At the start of World War 2 it was realised that British servicepeople could end up trapped behind enemy lines for various reasons. To help get them out of trouble a new highly secret unit – MI9 – was set up in Whitehall. One of its first training courses was called “Evade and Escape” and I think Boris Johnson must have been on one of them.
(Incidentally, MI9 was where the real “Q” was located, not MI6 as in James Bond).
As the allegations about a number of parties in No 10 Downing St whilst everyone else was ‘locked-down’ emerged, and became too credible to avoid, the first evasion technique was to set up the Sue Gray inquiry.
In Whitehall this is Evasion 101. Setting up an inquiry means that Ministers can say they cannot comment until the inquiry is complete. So Boris Johnson and the rest of his Cabinet can all claim they cannot explain anything because this would prejudice the inquiry.
The hope is always the evasion of an inquiry will allow time for a means of escape to materialise. The threat will go away, or at least diminish, because people, and especially the media, will lose interest with nothing to feed the story.
Or some way of nobbling or spinning the inquiry will be found to ensure its findings are less damaging.

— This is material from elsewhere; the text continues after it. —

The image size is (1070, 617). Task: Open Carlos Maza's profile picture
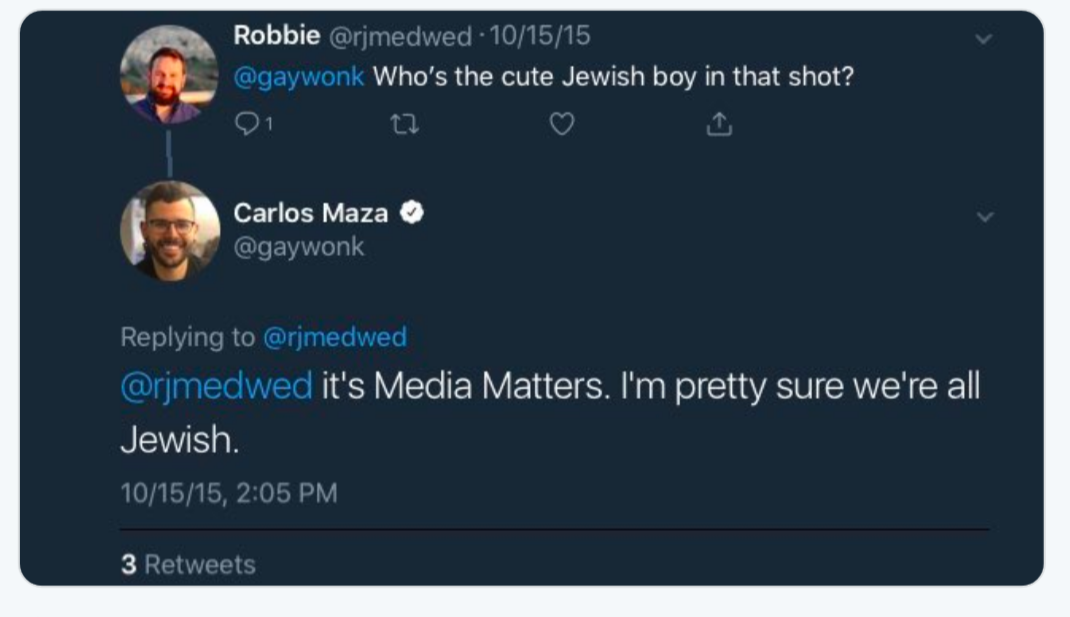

Or events will overtake the original threat, or be big enough to distract everyone. Or the main characters involved will have moved on.
Or any combination of these. Evasion buys time to escape.

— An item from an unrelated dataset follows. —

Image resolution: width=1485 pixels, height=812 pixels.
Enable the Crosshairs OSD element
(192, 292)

Several things derailed this strategy for Boris Johnson. Firstly, the ‘safe pair of hands’ appointed to carry out the inquiry – Simon Case the Cabinet Secretary – turned out to have had a party of his own in his office and had to stand down.
Sue Gray was appointed instead with the obvious risk that she was one of the most independent-minded of the most senior civil servants.
The second big problem was that far from dying down, the hue and cry over #PartyGate became louder as more and more instances emerged, including ones directly involving the Prime Minister.
This created huge pressure for the evasion to be ended by Sue Gray publishing her report.
There were, however, two ‘get out’ clauses cleverly built into the terms of reference (TOR) for Sue Gray’s inquiry.
The first was a commitment that the “findings” would be published. But this was still an internal inquiry, conducted by a civil servant and reporting to the Prime Minister. And he would have the final say on if, when and to what extent the inquiry’s report would see the light of day. In this context “the findings” could mean almost anything.
The second ‘get out’ clause in the TOR concerned the Police. It stated that in the event the inquiry discovered clear evidence of illegality this would be turned over to the Metropolitan Police and the inquiry could be ‘paused’ to allow the Met investigation to happen.
A Met Police inquiry
As I explained on 15 January to the Express newspaper, this would be an extension of ‘evade’, because a Police inquiry could take weeks or months to conclude. And it would allow the PM and Ministers to even more strongly claim not to be able to comment.
The only other time in the past century the police have been involved with Downing St like this – the “cash for honours” inquiry under Tony Blair – it took the Met 12 months to investigate. And then the CPS another 3 months to conclude there was no case.
In criminal terms #PartyGate is far less serious than ‘cash for honours’ so it will likely take much less time to investigate – but it could still be several weeks or months.
So where are we now the Met have become involved? As of this morning 28 Jan, it appears that eight of the events are being investigated by the Met. They have asked that only “minimal” reference to the facts surrounding these events be included in Sue Gray’s report.
As by definition these are potentially the most damaging events for the Prime Minister, this would have the effect of gutting Sue Gray’s report. The government would claim exoneration and hope they had at least partially escaped.
Its doubtful the public will buy this, but Boris Johnson has a habit of simply ignoring public opinion when it suits him – witness Dominic Cummings and Barnard Castle or Priti Patel’s bullying in the Home Office.
The real question now is for Tory MPs. Are they going to “aid and abet” Boris Johnson’s evade and escape manoeuvres or are they going to bring this charade to a halt and force the truth out?